BRONTEKST -
Ligt de bijl aan de wortel van de vrijheid van onderwijs?

Datum bericht: 24 november 2021

Door Ad van der Helm

In oktober 2021 nam de Tweede Kamer een motie aan die de wens uitsprak dat de regering een bijzondere school verbiedt identiteitsverklaringen te vragen van ouders (de motie-Kwint c.s.). 1 Wanneer de regering deze motie uitvoert, is dat de bijl aan de wortel van de vrijheid van onderwijs.

Iedere school, openbaar of bijzonder, brengt graag onder woorden waar zij voor staat. Scholen met een specifieke religieuze grondslag of een onderwijskundige visie willen ook ouders duidelijk te maken wat zij van de school kunnen verwachten. De grote verscheidenheid aan scholen weerspiegelt de pluriformiteit van de Nederlandse bevolking. De Grondwet beschermt deze pluriformiteit in godsdienst, levensovertuiging en onderwijskundige visies.

OPDRACHTEN -
(1) In welke maand en welk jaar nam de Tweede Kamer volgens de brontekst de motie-Kwint c.s. aan?
(2) Geef voor elke bewering aan of de brontekst die bevestigt, met ja of nee, en citeer de beslissende woorden letterlijk.
(a) De motie vraagt de regering bijzondere scholen te verbieden identiteitsverklaringen van ouders te vragen.
(b) Alleen bijzondere scholen brengen graag onder woorden waar zij voor staan.
(c) De Grondwet beschermt de pluriformiteit in godsdienst, levensovertuiging en onderwijskundige visies.
De lijst hierna is afkomstig uit een andere bron.

AANGELEVERDE GEGEVENS -
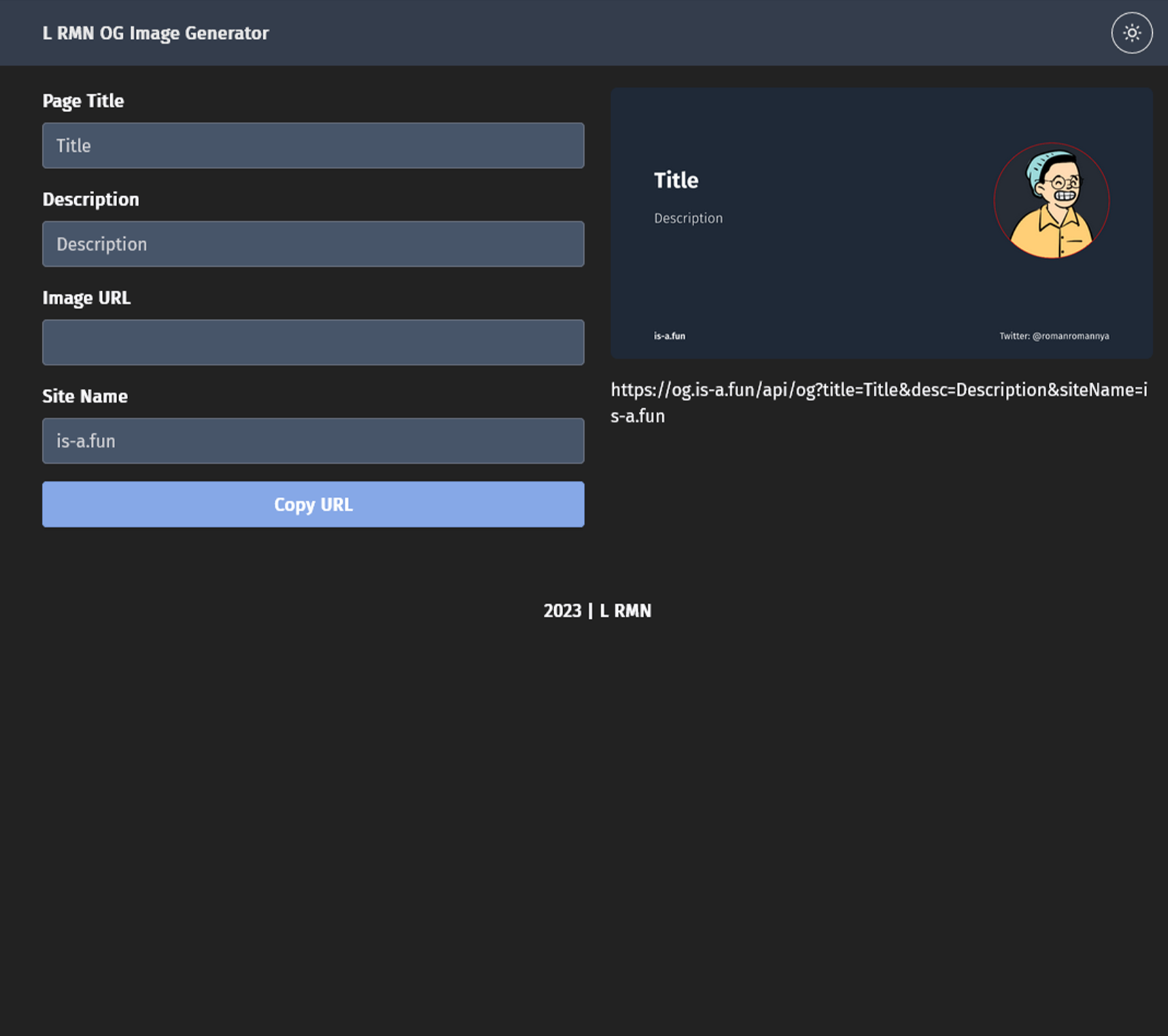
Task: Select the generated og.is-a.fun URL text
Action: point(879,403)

DE ANTWOORDEN -
(1) Oktober 2021.

(2)
(a) Ja: "de wens uitsprak dat de regering een bijzondere school verbiedt identiteitsverklaringen te vragen van ouders"
(b) Nee: "Iedere school, openbaar of bijzonder, brengt graag onder woorden waar zij voor staat."
(c) Ja: "De Grondwet beschermt deze pluriformiteit in godsdienst, levensovertuiging en onderwijskundige visies."